そう、思っていた時もありました。 はい。
普通よりも遅く戻って来た先輩は不機嫌そうな態度を隠そうともせず、ドカッとシートに腰掛けた。
いつもは機嫌が悪くなりそうな時でも、それを表に出す事のない彼女だけど、ひとりだとその必要もないのだろう。 そんな隠された一面は家族くらいしか見る事はないに違いない。 そう考えるとこれって役得!?
「ちっ!」
内心喜んでいたボクの耳 ――どこにあるんだろう?―― に聞こえてきた舌打ち。
「あんのチン○ス野郎がっ! クライアントとの約束を放り出しやがって!!」
普段聞く事のない酷く荒れた、チンピラ?スケバン?の様な口調で言われて思い出す、商談。

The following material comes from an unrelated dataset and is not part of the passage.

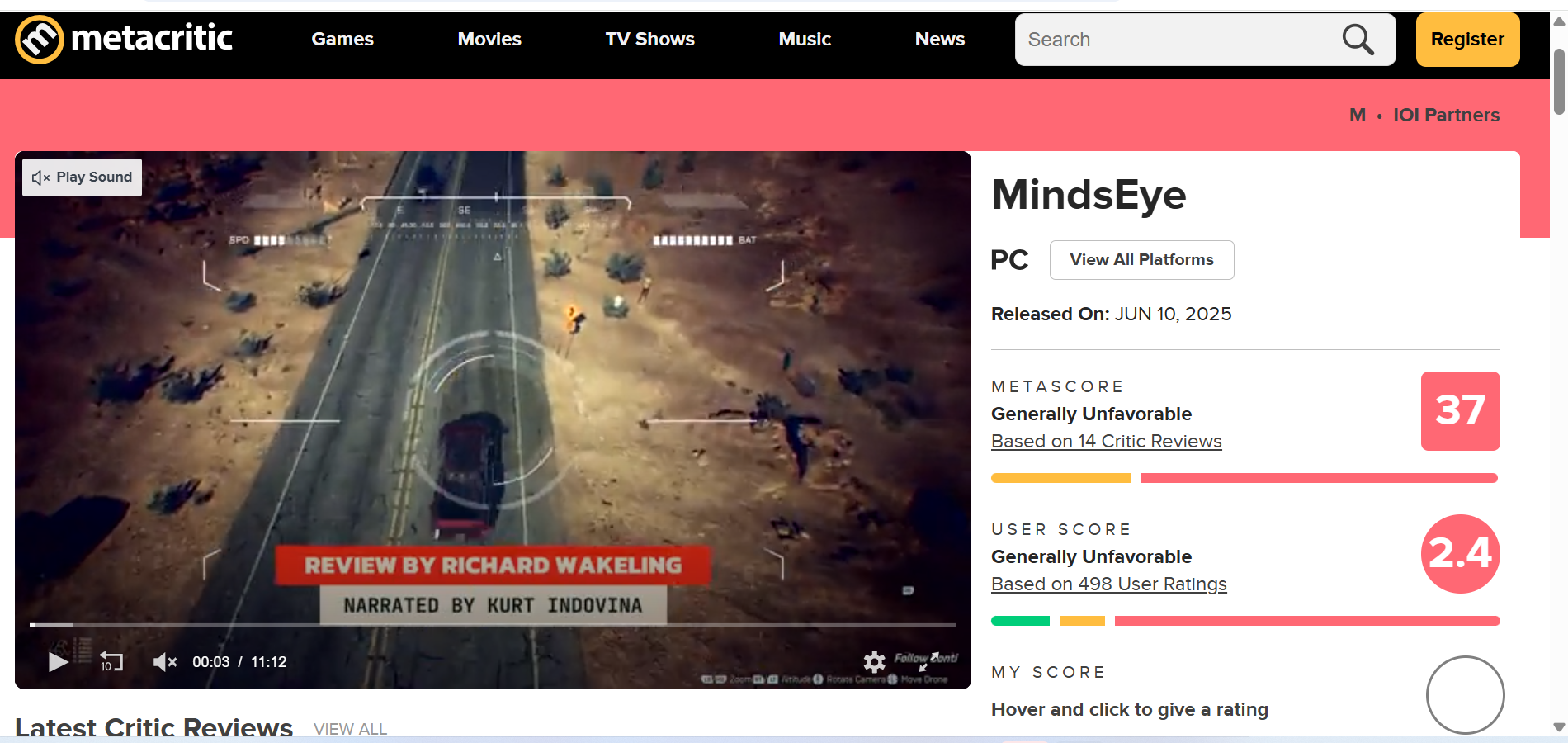The image size is (1568, 743).
Task: Rewind the video 10 seconds
Action: [x=111, y=662]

こんな突飛な事が起こってすっかり忘れていたけど……今日、だっけ?
やっばー……。
「何処に行きやがった!!?」
こっこでーす……何て言えないなあ。 物理的にも不可能だし。
エンジンが掛けられ、アクセル踏み込み空吹かし。
これは ――激怒してらっしゃる!
自然と身体が震える。
動けない車体だけど、震えているのが解る。
「……なんだぁ? エンジンの調子でも悪いのかよ、ついてねえな」
先輩は変わらずヤンキー口調。 もしかしてコレが素なの!?
ボクの心情を反映しているのか、やたらと車体が震えるのは気のせいではなかった様だ。
ブルブルガタガタと細かく振動しているのだ。
制御の利かない震えに内心はガクプルである。
そのまま発進するも、
「ちっ!」
もう一度舌打ち。
それ止めてぇ! マジ怖いから!
「くそがっ! 割り込んで来てんじゃねーぞ!」
プワァパァーッ!!
クラクション。
機嫌悪い、何てモンじゃない。 走りながら当たり散らしてる!?
そして、その起点は……きっとボクだ。
ヤバい! 逃げたい!!
「アタイと行く商談でサボりやがってくれたんだ。
タマぁ潰すくらいじゃ済まさねーからな、藤井ぃぃぃぃ……!!」
彼女の持つハンドルが軋みを上げる。
ヒィィィィィィィィィィィィィィィィッ!?
サボった訳じゃないんですぅ! 止むに止まれぬ事情というモノがボクにもありましてぇぇぇぇぇ!
ボクは心底震えたまま、彼女の荒い運転で走らされ続ける。
ああ……こんな事、こんな先輩を知りたくなかったなあ…………。